◆ **Folgendes bearbeiten**
1) Wo erkennt man laut dem Text über Stress bei Hunden oft stressbedingtes Hecheln?
2) Schreiben Sie aus dem Text über Stress bei Hunden den Abschnitt von „Anzeichen für Stress“ bis einschließlich „kann Stress ausdrücken.“ genau ab.

◆ **Zu prüfender Text**
┄┄┄┄┄┄┄┄┄┄┄┄┄┄┄┄┄┄┄┄
Positiver Stress kann Höchstleistungen ermöglichen

Positiver und milder Stress kann unsere Vierbeiner zu Höchstleistungen anspornen. Die Lernfähigkeit wird enorm gesteigert, was vor allem im Welpenalter, aber auch später absolut von Vorteil ist. Gleichzeitig laufen in Eustress-Phasen positive und sehr gesunde Reaktionen im Körper ab, die für Entspannung und Wohlgefühl sorgen. Ein Beispiel dafür ist die aufgeregte Erwartung eines besonderen Leckerlis für eine bestimmte, zu erledigende Aufgabe. Die Entspannung folgt nach erfolgreicher Erfüllung der Aufgabe und der Inbesitznahme der Belohnung.

Die Stressdauer entscheidet über positiven oder negativen Stress

Je länger der Hund einer stressbringenden Situation ausgesetzt ist und je weniger Aktionsspielraum oder Fluchtmöglichkeiten er hat, desto höher steigt das Stresslevel und desto dauerhafter und unangenehmer können die gesundheitlichen Folgen sein.

Anzeichen für Stress

Angelegte Ohren, aber auch das Naselecken sind typische Stresssymptome. Abhängig von der jeweiligen Situation können diese als Vorstufe zur Aggression oder zur Unterwürfigkeit gedeutet werden.
Auch unterwürfiges Schwanzwedeln mit gesenkter Rute oder das Pföteln, das beschwichtigende Heben einer Vorderpfote, kann Stress ausdrücken.

Auffällig häufiges Lecken oder Abschlucken kann auf Stress hinweisen.

Stressbedingtes Niesen – beispielsweise beim Warten auf Futter oder auf den Spaziergang – und auch Gähnen, Kratzen oder Schnuppern gehören zu den sogenannten Übersprungshandlungen. Diese scheinen dem Hund zu helfen sich selber durch Spannungsabbau zu beruhigen. Stressbedingtes Hecheln erkennt man oft bei Hunden im Warteraum des Tierarztes oder während eines Gewitters bzw. zu Silvester.
┄┄┄┄┄┄┄┄┄┄┄┄┄┄┄┄┄┄┄┄
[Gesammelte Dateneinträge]
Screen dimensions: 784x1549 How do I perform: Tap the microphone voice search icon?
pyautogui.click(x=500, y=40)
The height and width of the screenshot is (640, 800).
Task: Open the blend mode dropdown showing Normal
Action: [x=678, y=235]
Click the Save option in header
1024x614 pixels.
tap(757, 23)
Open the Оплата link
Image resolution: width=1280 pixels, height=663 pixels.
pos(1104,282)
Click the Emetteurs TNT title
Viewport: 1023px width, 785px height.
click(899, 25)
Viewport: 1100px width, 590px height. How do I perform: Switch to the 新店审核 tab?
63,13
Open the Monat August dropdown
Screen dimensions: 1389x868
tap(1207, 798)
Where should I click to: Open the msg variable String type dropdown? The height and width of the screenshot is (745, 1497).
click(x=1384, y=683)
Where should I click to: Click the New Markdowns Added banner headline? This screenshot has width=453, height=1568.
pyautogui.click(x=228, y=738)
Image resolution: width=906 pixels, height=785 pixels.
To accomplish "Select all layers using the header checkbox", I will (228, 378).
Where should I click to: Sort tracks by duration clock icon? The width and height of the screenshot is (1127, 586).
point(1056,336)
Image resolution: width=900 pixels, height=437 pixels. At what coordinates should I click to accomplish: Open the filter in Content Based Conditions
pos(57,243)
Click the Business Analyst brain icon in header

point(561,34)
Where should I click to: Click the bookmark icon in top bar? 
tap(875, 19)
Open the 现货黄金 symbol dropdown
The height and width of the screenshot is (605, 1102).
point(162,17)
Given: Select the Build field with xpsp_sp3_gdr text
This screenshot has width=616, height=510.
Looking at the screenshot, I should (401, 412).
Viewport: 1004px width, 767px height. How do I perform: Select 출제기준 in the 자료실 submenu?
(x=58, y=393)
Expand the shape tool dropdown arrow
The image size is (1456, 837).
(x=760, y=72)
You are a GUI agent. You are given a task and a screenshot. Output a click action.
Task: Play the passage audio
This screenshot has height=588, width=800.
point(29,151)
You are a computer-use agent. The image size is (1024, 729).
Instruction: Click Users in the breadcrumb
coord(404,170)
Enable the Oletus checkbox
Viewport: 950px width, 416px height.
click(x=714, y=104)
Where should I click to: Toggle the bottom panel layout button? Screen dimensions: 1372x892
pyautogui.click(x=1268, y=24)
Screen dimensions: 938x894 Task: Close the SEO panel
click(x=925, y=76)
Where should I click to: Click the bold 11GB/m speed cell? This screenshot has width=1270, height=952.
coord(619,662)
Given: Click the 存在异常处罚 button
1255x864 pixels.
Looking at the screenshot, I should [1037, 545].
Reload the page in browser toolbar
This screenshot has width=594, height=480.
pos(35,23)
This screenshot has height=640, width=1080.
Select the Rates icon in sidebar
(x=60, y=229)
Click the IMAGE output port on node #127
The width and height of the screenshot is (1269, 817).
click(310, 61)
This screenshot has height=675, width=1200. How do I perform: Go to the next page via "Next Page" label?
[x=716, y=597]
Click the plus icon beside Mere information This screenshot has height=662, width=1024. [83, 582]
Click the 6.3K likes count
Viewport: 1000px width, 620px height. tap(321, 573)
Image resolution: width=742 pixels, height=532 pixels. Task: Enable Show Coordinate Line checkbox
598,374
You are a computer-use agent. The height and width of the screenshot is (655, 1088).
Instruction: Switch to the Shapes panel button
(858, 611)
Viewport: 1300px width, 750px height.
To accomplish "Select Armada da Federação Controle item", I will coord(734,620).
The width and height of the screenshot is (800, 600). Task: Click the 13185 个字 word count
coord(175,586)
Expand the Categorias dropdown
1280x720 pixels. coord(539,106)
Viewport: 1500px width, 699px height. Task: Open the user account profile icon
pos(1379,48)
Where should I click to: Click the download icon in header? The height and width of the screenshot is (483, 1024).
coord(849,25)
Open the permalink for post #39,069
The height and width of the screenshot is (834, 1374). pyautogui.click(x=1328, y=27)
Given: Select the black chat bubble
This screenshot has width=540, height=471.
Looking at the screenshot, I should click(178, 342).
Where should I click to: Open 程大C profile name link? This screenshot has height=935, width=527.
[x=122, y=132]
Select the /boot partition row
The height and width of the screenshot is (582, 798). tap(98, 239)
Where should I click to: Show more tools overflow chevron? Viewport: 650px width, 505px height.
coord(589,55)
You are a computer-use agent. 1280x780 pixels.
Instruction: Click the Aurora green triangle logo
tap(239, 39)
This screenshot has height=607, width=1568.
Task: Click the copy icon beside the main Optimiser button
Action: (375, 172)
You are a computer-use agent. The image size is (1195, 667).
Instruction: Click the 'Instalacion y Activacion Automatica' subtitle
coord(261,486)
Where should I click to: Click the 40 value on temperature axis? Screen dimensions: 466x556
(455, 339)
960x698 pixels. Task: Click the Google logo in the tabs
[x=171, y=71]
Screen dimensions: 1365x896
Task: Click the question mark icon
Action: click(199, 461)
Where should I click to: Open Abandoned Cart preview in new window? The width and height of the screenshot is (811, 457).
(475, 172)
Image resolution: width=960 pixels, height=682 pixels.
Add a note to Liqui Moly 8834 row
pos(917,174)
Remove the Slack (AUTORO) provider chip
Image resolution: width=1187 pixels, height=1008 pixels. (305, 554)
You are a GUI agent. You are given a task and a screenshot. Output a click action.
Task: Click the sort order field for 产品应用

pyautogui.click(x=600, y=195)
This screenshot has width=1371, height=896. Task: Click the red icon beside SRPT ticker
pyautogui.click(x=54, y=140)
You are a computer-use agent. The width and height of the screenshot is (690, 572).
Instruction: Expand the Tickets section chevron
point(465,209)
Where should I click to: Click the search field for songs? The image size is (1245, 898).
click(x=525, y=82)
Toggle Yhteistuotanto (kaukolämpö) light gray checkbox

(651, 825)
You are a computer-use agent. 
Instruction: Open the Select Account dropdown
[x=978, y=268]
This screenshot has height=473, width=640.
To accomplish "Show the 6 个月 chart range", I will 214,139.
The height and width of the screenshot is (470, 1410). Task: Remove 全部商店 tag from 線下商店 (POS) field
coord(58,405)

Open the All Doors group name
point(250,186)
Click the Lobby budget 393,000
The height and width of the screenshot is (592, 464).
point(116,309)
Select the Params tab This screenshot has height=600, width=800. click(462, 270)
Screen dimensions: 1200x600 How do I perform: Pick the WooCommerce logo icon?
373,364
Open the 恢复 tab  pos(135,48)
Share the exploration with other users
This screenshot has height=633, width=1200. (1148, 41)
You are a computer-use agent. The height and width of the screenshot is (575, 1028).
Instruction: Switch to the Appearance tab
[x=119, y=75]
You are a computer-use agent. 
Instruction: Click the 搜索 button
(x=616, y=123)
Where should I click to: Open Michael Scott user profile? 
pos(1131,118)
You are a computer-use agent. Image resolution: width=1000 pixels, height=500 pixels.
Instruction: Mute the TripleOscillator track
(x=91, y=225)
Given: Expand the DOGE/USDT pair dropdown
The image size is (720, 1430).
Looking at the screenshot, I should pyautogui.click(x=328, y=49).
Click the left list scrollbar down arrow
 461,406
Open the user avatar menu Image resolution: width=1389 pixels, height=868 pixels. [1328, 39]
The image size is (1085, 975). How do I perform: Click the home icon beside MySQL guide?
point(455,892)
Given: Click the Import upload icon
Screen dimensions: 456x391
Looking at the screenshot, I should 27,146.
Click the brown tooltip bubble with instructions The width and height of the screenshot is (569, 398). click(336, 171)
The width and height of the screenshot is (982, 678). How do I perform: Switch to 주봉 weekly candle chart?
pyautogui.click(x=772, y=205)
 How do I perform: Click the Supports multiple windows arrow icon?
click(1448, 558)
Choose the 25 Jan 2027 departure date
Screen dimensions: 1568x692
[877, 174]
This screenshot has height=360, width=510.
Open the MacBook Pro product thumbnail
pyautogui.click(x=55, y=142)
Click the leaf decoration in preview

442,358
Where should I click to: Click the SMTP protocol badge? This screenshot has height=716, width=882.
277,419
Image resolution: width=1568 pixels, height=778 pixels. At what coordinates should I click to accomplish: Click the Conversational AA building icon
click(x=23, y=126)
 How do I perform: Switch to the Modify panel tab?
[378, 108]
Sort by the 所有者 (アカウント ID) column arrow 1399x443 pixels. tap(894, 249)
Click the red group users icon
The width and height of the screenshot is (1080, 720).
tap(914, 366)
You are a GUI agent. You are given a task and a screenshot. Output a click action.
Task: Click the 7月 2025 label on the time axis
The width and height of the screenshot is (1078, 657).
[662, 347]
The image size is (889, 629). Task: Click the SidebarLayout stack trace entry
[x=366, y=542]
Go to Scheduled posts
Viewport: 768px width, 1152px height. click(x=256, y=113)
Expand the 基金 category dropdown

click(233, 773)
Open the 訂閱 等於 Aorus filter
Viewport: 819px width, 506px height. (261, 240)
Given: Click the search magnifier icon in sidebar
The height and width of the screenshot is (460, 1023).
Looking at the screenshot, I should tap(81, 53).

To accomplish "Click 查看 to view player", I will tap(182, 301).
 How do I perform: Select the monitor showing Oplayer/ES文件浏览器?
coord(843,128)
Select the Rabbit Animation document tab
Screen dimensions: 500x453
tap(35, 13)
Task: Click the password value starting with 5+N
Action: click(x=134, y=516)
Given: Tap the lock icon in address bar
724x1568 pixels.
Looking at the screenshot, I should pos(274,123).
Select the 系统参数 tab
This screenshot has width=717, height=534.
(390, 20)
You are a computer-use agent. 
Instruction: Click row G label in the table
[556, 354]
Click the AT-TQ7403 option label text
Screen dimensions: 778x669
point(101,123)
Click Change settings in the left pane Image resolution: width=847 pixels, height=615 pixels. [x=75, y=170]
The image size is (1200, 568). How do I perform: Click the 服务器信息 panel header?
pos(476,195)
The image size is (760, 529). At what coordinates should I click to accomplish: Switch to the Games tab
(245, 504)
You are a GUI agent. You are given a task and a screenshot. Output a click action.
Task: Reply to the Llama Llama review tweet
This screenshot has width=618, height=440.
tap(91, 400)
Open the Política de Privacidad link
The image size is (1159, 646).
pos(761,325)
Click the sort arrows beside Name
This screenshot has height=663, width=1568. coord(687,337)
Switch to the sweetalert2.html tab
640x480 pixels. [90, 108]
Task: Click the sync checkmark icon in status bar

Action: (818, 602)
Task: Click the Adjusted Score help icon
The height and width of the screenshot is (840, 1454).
┄┄┄┄┄┄┄┄┄┄┄┄┄┄┄┄┄┄┄┄
◆ **Gegebene Antworten**
1) Im Warteraum des Tierarztes oder während eines Gewitters bzw. zu Silvester.

2)
Anzeichen für Stress

Angelegte Ohren, aber auch das Naselecken sind typische Stresssymptome. Abhängig von der jeweiligen Situation können diese als Vorstufe zur Aggression oder zur Unterwürfigkeit gedeutet werden.
Auch unterwürfiges Schwanzwedeln mit gesenkter Rute oder das Pföteln, das beschwichtigende Heben einer Vorderpfote, kann Stress ausdrücken.